* _TASK DETAILS_
In the data below, replace "icon" with "symbol" and reproduce every line with nothing else changed. Omit the pictures.

* _GIVEN DATA_

::::::

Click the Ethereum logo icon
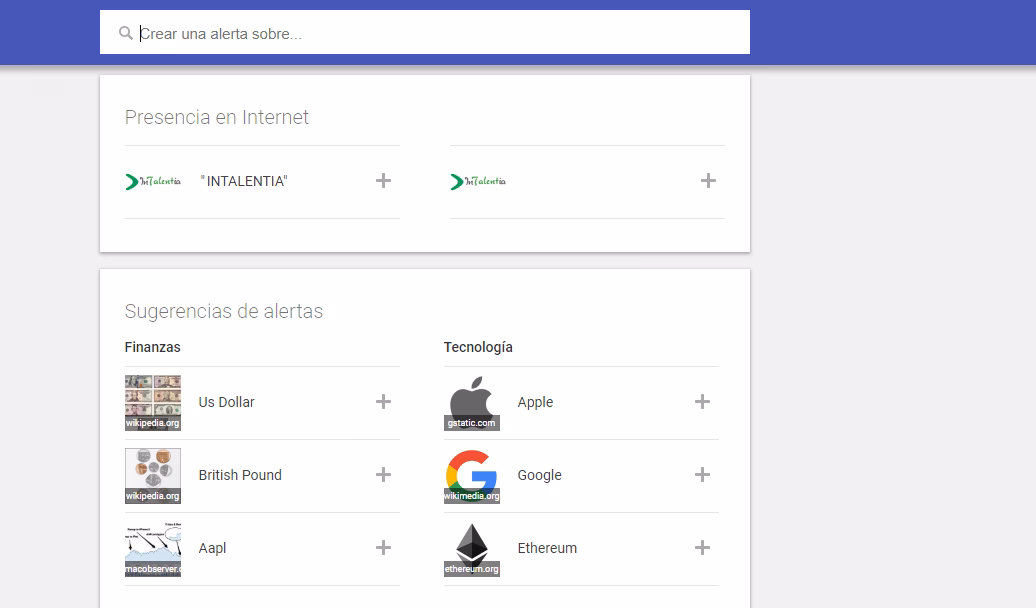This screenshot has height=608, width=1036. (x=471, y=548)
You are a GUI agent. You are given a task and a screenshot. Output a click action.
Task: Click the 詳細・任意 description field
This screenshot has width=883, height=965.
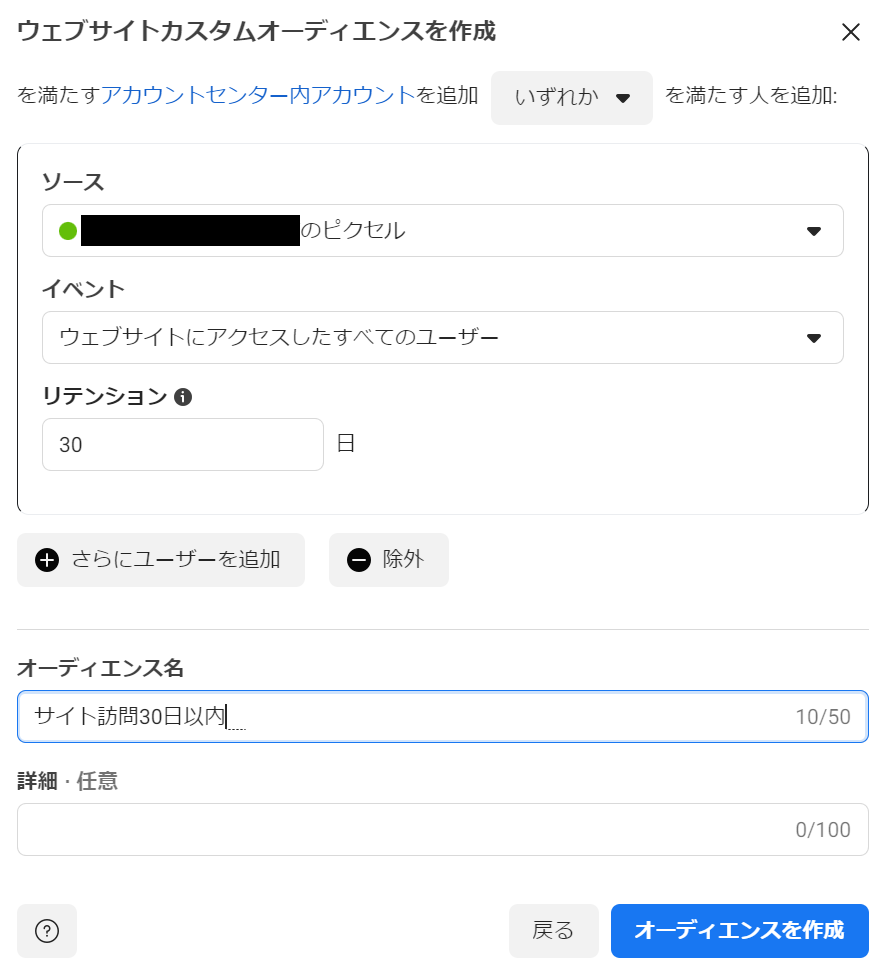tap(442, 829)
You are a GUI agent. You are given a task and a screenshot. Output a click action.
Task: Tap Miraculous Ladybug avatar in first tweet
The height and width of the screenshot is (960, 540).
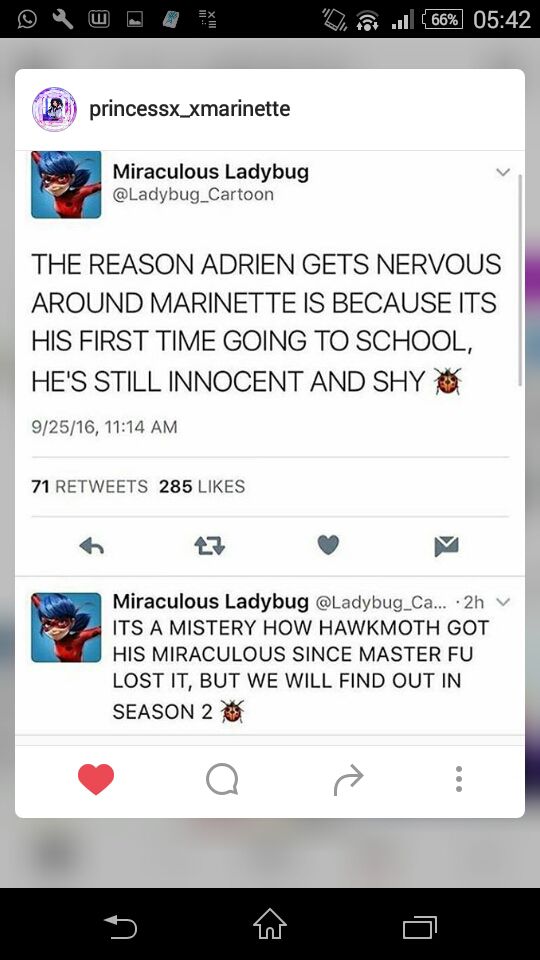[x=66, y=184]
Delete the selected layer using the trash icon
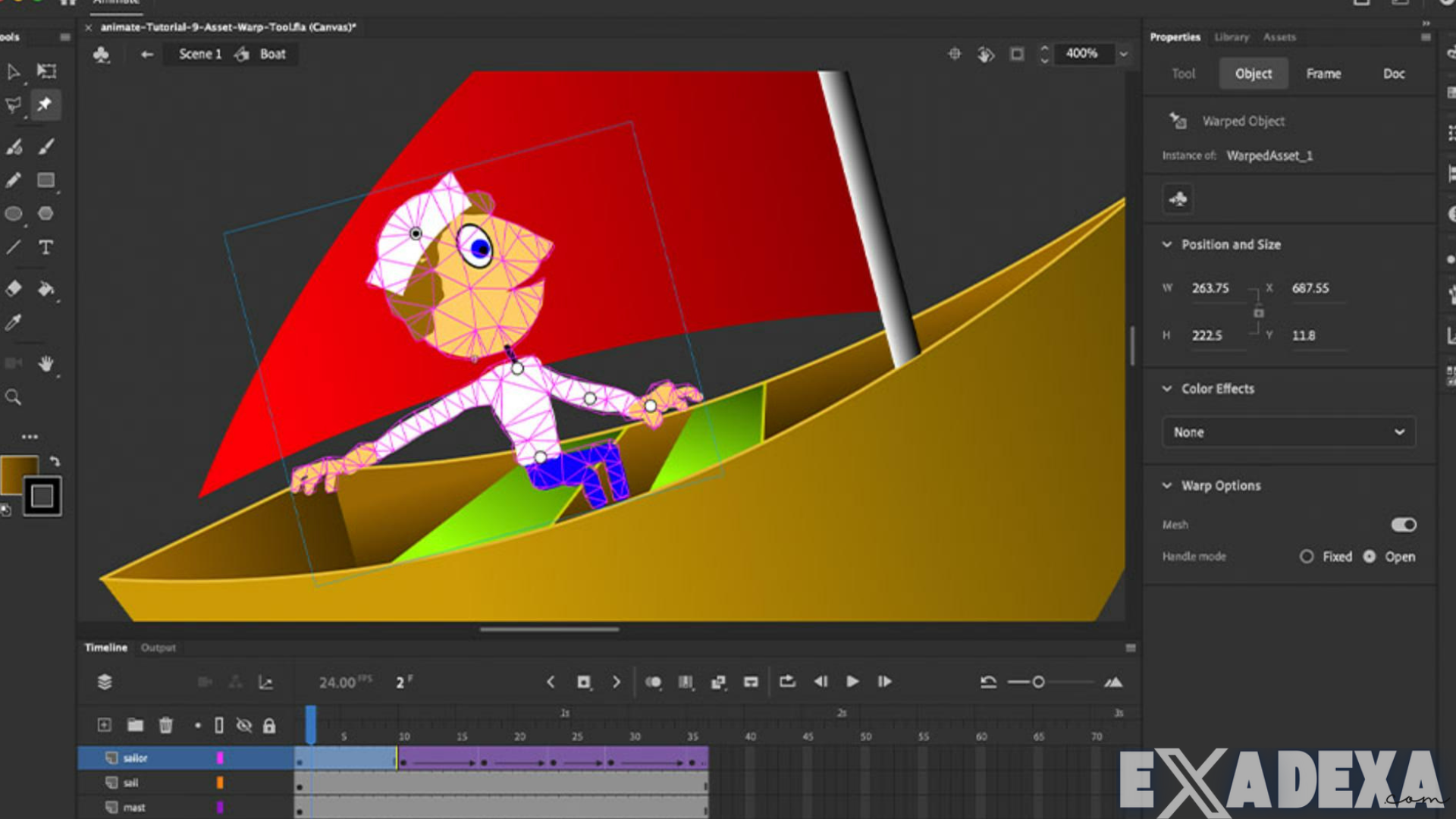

::::::

* _WRITTEN REPLY_
Click the Ethereum logo symbol
This screenshot has height=608, width=1036. (x=471, y=548)
You are a GUI agent. You are given a task and a screenshot. Output a click action.
Task: Click the 詳細・任意 description field
This screenshot has width=883, height=965.
tap(442, 829)
You are a GUI agent. You are given a task and a screenshot. Output a click action.
Task: Tap Miraculous Ladybug avatar in first tweet
The height and width of the screenshot is (960, 540).
[x=66, y=184]
Delete the selected layer using the trash symbol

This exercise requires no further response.